Rojo-ne występuje zazwyczaj u osób, które kilka godzin wcześniej piły dostępny tylko na japońskiej wyspie Okinawa alkohol. Lokalna tradycja zakłada, że ryżowy alkohol o nazwie awamori wypija się najczęściej po wyjściu z pracy i w godzinach wieczornych. Jego smak, działanie i połączenie z wodą oraz lodem mają pomagać w uporaniu się z upałem.
Efektem spożywania alkoholu jest zasypianie nawet na środku ulicy. Co ciekawe, niektórzy chwilę wcześniej zdejmują ubrania w przekonaniu, że dotarli do domu i leżą we własnym łóżku.
Cytowany przez dziennik "The Guardian" Tadataka Miyazawa, szef prefektury policji na Okinawie stwierdził, że zanim zaczął pełnić swoją rolę [tj. przed rokiem - przyp red.], nie znał terminu rojo-ne, czyli "zasypiania na drodze". - Myślę, że to fenomen dotyczący wyłącznie Okinawy - stwierdził.
Rojo-ne na wyspie Okinawa jest karane. Lokalne prawo zakłada, że za drzemkę na drodze można dostać grzywnę w wysokości 50 tysięcy jenów (nieco ponad 1750 zł).
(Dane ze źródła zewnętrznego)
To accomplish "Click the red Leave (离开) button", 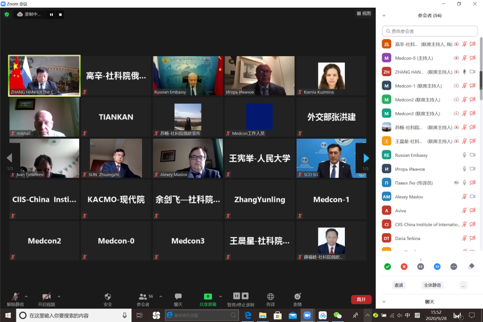I will pyautogui.click(x=361, y=300).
Pomimo tego, a także mimo pandemii koronawirusa, zjawisko to nie straciło na sile. Podobnie jak w poprzednim roku, policja w pierwszych miesiącach roku 2020 odnotowała 2702 przypadki rojo-ne.
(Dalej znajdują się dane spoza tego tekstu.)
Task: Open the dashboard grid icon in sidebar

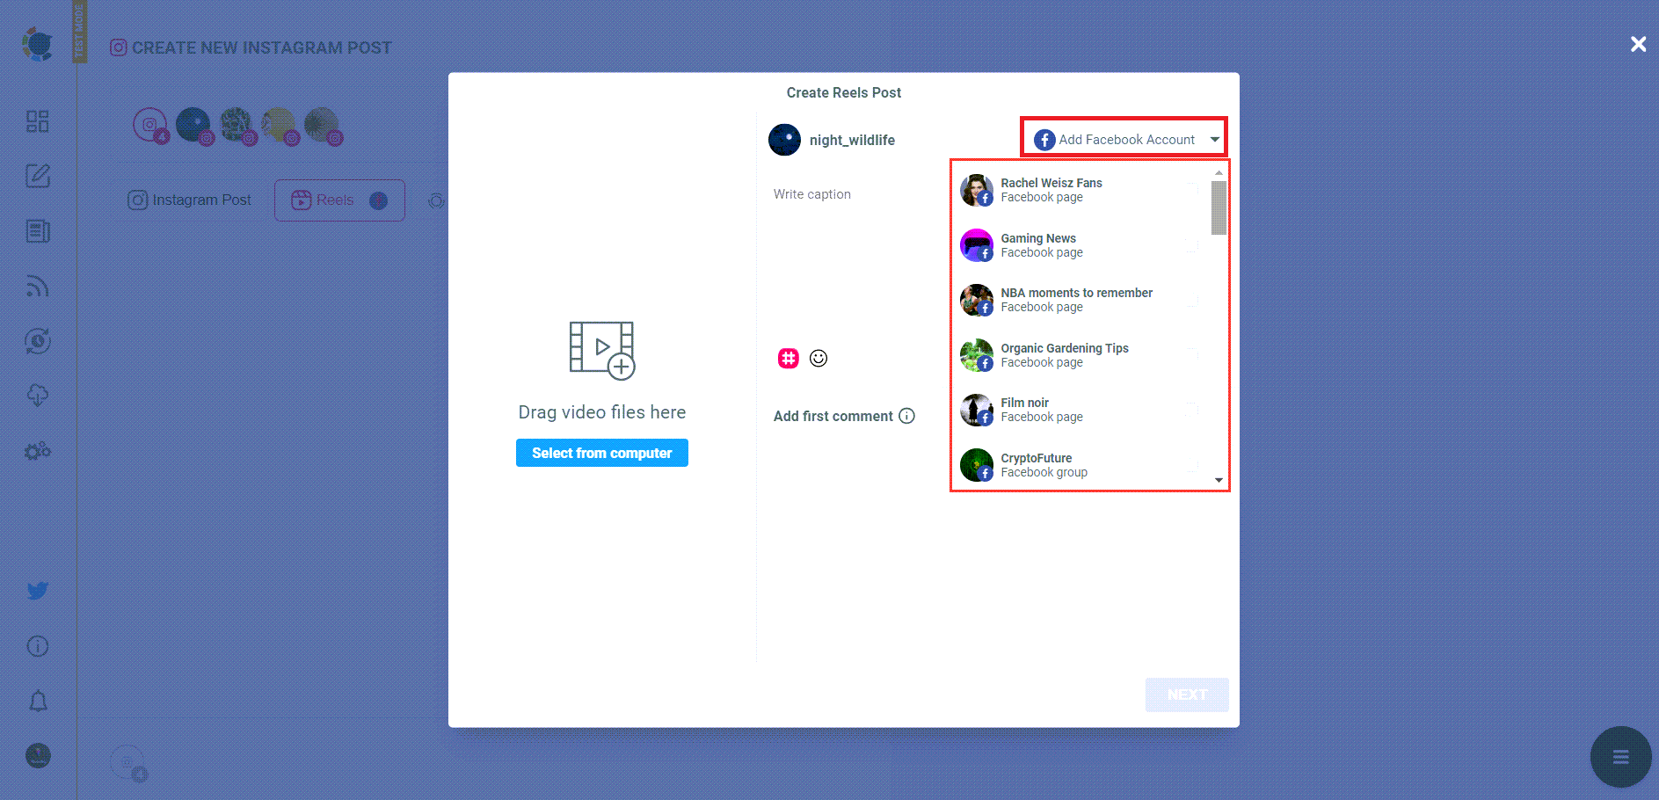Action: coord(37,121)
Przez cały 2019 roku na terenie prefektury Okinawa odnotowano łącznie 7221 przypadków zaśnięcia na drodze. W zdecydowanej większości zakończyły się one wybudzeniem śpiących. Zdarzały się jednak wypadki z udziałem ofiar rojo-ne - było ich łącznie 16, z czego trzy śmiertelne.